I think the image is the computer acting as the world's most brilliant grad student, solving lemmas instantly while the mathematician makes value judgements while driving.
In April, Christian Szegedy from Google told me that he believes that computers will be beating humans at math within ten years.
From my experience the track record of Outlandish Claims Made by People Having Vested Interest in Casting Them is rather poor. In fact, I can not recall a single one that was accurate.
I was at Buzzard's talk at Microsoft last week. Kevin spent a lot of time in the live talk explaining what he thinks Szegedy actually meant (there should eventually be video on youtube of this). Kevin clarified that in his opinion what Szegedy means by "math" isn't at all what Kevin means by "math", since it takes so long to get to the frontiers of research math. In particular, Kevin speculated that for Szegedy "math" is some specific research questions in combinatorics, which isn't at all what Kevin's view of "math" is. So Kevin's conclusion was that Szegedy really means that computers will beat humans at "something specific involving combinatorics" in the next ten years. Kevin wasn't optimistic about the same claim was about number theory, unless 10 years is replaced by "some day".
Kevin also explained live in his talk that his main motivation for his recent interest in interactive theorem provers is a very bad experience he had a few years ago refereeing an important research paper by some famous mathematicians. That experience very much shook his faith in the ability of humans to do correct deep mathematics... I suppose from that perspective "computers will be beating humans" might just mean that humans are convinced of a (false!) result, but computers can't be convinced of that same false result (in the sense that nobody can formalize it).
(Incidentally, some of the people at Kevin's talk were at Richard Stallman's talk in the same place the day before. Evidently RMS didn't allow any pictures or video, so not much will appear from that.)
> computers will be beating humans at math within ten years.
I don't think anyone knows how long that's going to take. It's clear at this point that it's going to take something more than Deep Learning has to offer.
One could cluster theorems and types by “connectedness”, but even then, I don’t think “algebra” would stand out as separate from, say, “geometry” or “number theory”. Those are just stickers ignorant humans put on things they thought to be significant entities centuries ago.
Chances are not even “arithmetic” would stand out as a separate entity. Even if it did, the computer couldn’t give it a name that makes sense to humans.
And b) ‘useful’ isn’t mathematics, it’s physics/biology/economics/whatever.
> And b) ‘useful’ isn’t mathematics, it’s physics/biology/economics/whatever.
I don’t think that’s really true. There are cyclical/oscillatory behaviors within pure mathematics, for which complex numbers are useful. Just look at the other math article that’s on HN front page currently, on the Riemann Zeta function (John Baez blog post).
No one is going to care until an important proof can't be verified and a counterexample to some step is found. At that point, you'll see a sea change. This could take twenty years, or it could happen next year.

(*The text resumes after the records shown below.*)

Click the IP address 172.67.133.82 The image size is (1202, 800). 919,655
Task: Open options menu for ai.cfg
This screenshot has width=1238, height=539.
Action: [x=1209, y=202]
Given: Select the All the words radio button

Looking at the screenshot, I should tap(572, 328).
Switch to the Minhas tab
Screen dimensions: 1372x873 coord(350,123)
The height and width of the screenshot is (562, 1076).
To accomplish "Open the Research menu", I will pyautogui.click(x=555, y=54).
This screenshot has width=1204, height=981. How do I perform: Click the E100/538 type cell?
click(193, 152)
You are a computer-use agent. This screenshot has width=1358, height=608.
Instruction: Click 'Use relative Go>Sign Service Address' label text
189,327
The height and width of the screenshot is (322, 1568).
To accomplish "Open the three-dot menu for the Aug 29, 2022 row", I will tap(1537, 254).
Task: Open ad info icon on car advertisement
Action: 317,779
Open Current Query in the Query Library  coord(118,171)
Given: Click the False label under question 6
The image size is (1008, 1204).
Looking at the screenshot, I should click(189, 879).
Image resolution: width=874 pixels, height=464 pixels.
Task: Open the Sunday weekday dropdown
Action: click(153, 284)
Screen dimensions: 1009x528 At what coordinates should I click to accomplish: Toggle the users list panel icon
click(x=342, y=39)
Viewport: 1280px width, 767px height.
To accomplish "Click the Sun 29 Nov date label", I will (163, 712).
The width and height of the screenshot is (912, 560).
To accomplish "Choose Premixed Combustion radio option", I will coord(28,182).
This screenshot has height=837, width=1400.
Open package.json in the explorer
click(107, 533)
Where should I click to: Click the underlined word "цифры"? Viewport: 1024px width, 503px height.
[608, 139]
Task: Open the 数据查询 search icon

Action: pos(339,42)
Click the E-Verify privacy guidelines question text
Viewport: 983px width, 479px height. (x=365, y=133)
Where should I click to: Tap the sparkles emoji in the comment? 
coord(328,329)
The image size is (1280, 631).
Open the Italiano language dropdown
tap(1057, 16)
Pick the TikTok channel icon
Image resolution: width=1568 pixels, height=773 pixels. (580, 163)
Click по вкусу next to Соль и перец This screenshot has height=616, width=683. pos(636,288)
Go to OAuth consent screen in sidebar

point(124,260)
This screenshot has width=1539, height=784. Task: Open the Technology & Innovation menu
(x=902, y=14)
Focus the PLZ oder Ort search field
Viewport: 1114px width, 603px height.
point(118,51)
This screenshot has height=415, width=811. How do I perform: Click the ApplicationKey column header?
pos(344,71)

A few months ago I decided to try formalising some old mathematics olympiad problems in Coq. Part of my motivation was to get a sense for how much work would be involved in proving something slightly non-trivial but still very elementary. I managed it, but it was _a lot_ more work than expected (results here: https://github.com/ocfnash/imo-coq).
Partly based on this exercise, I think that while it is possible that mathematics may go the way of chess, so to speak, it is a lot more distant than the ten years mentioned in this article.
I strongly support, very much hope, and even expect, that the use of proof assistants may become mainstream in mathematics within a generation or so but I think it is impossible to guess the exact role they will play accurately.